**Working data**
****************************************
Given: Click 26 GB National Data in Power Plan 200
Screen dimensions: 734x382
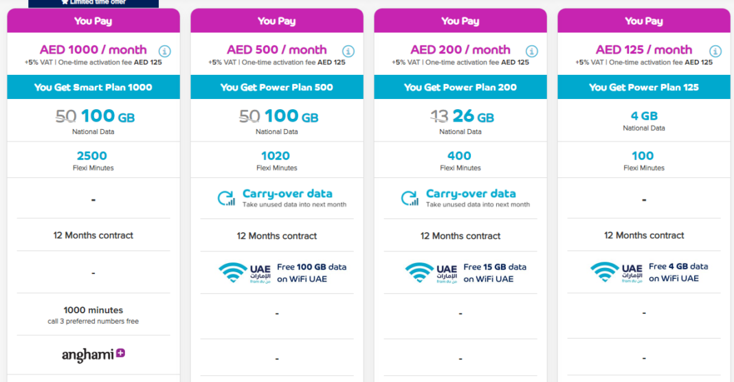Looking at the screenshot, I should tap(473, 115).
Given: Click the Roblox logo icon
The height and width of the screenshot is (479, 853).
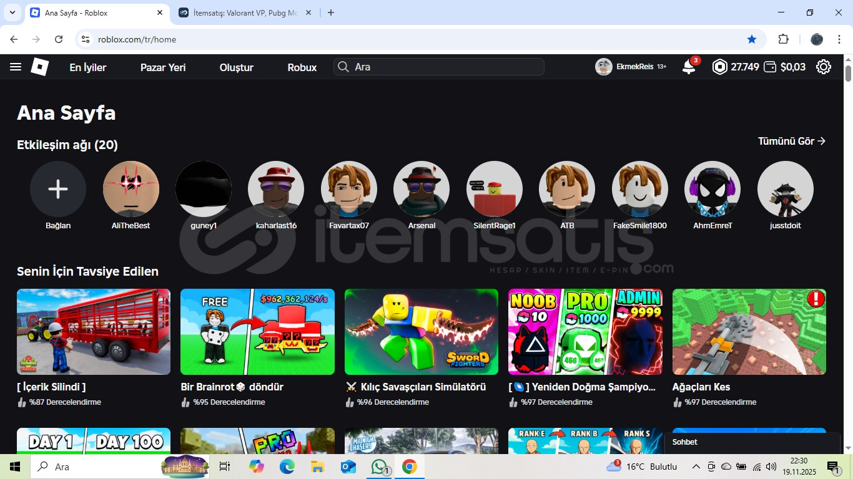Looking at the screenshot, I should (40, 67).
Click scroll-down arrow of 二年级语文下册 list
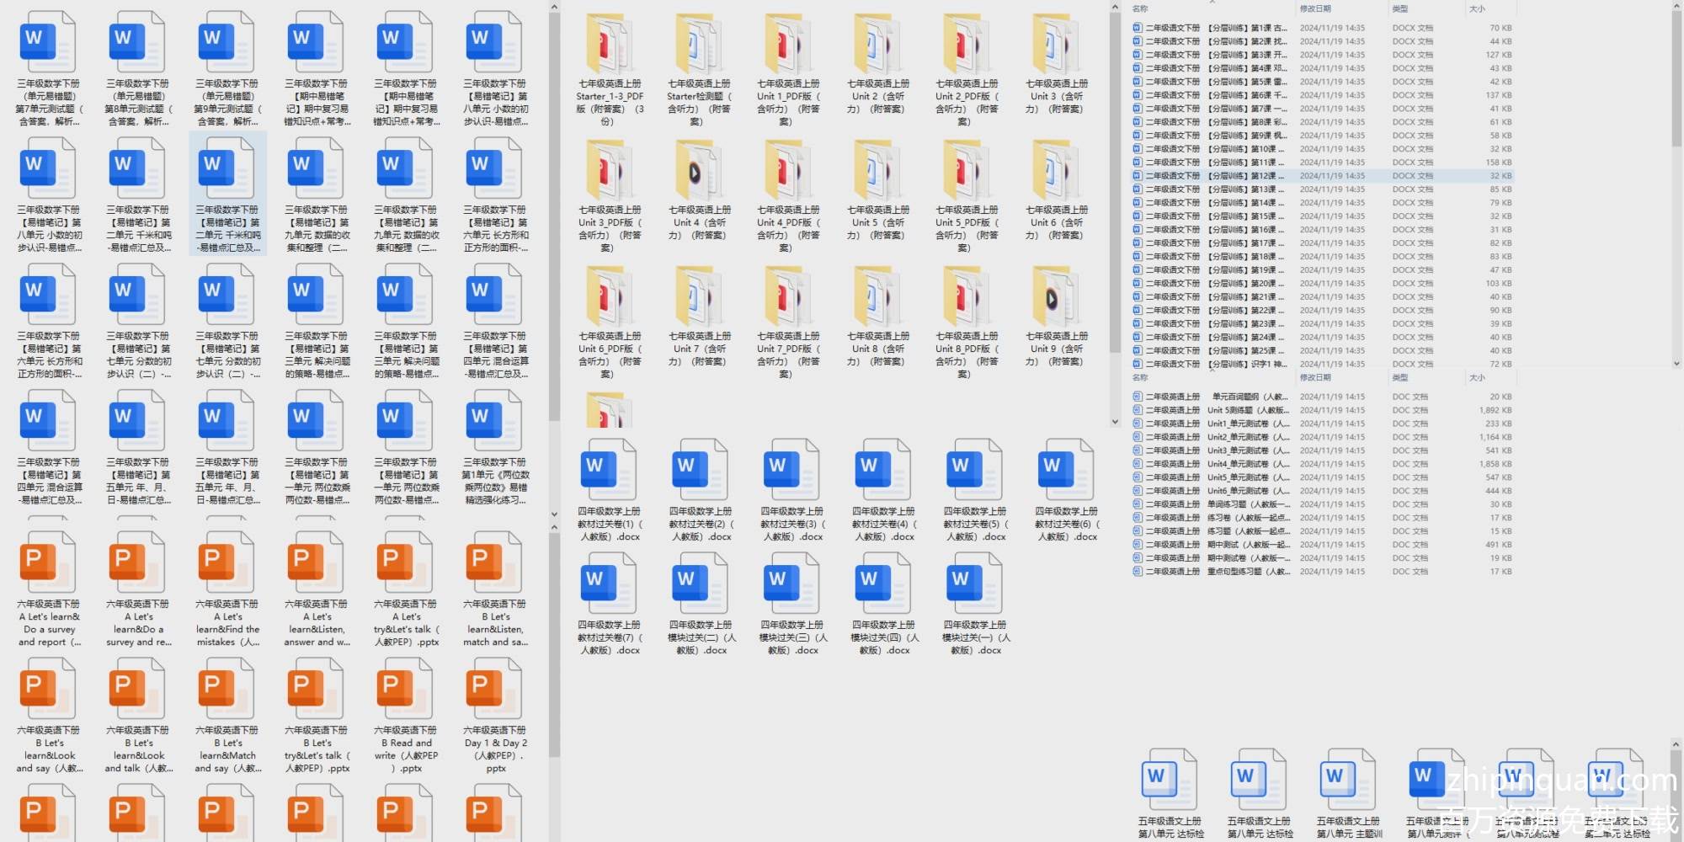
****************************************
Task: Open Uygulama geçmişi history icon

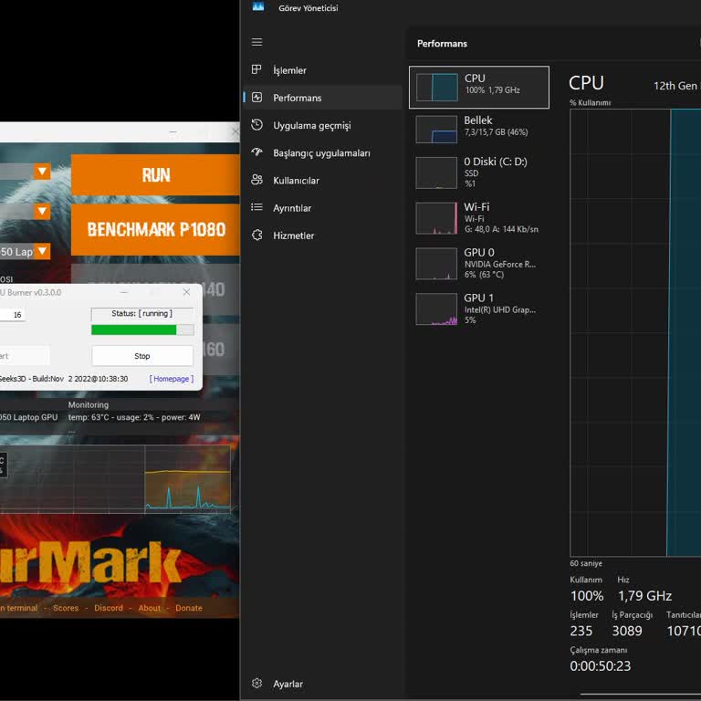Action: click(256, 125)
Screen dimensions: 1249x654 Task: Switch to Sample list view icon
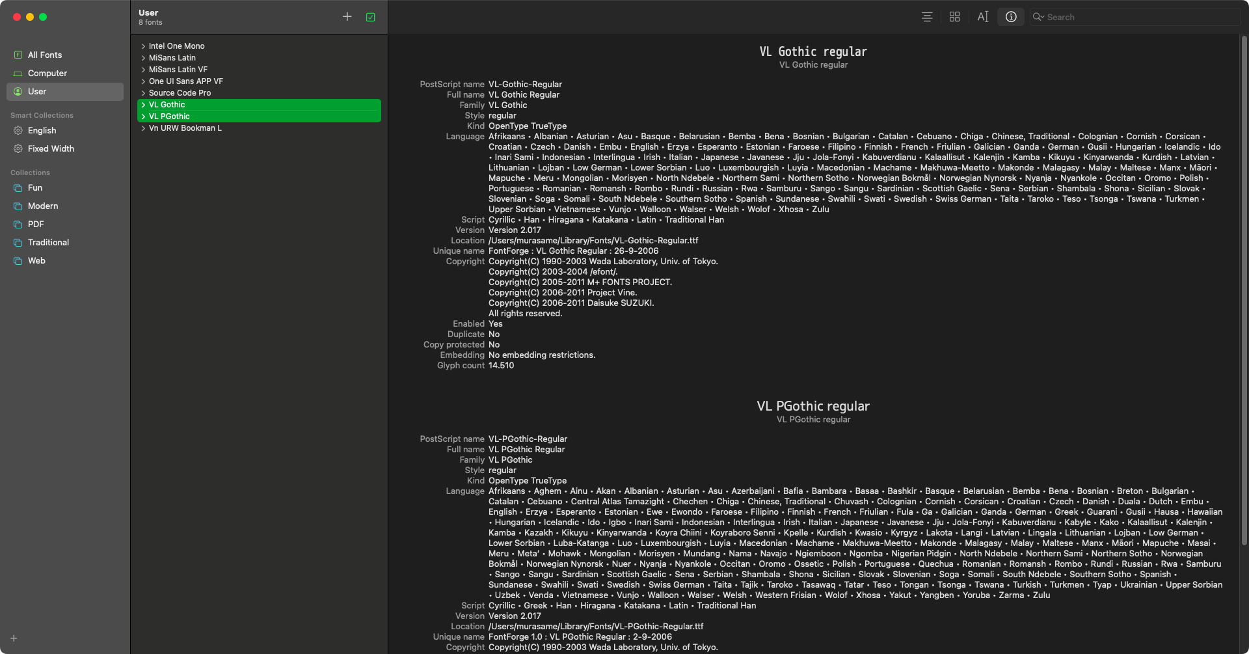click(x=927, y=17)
****************************************
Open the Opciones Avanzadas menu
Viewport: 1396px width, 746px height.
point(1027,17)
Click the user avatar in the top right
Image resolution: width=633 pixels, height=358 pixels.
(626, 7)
****************************************
**Task item**
Extract every line containing the string "Given" from the material.

**Solution to this task**
Given: Click 26 GB National Data in Power Plan 200
Given: Click the Roblox logo icon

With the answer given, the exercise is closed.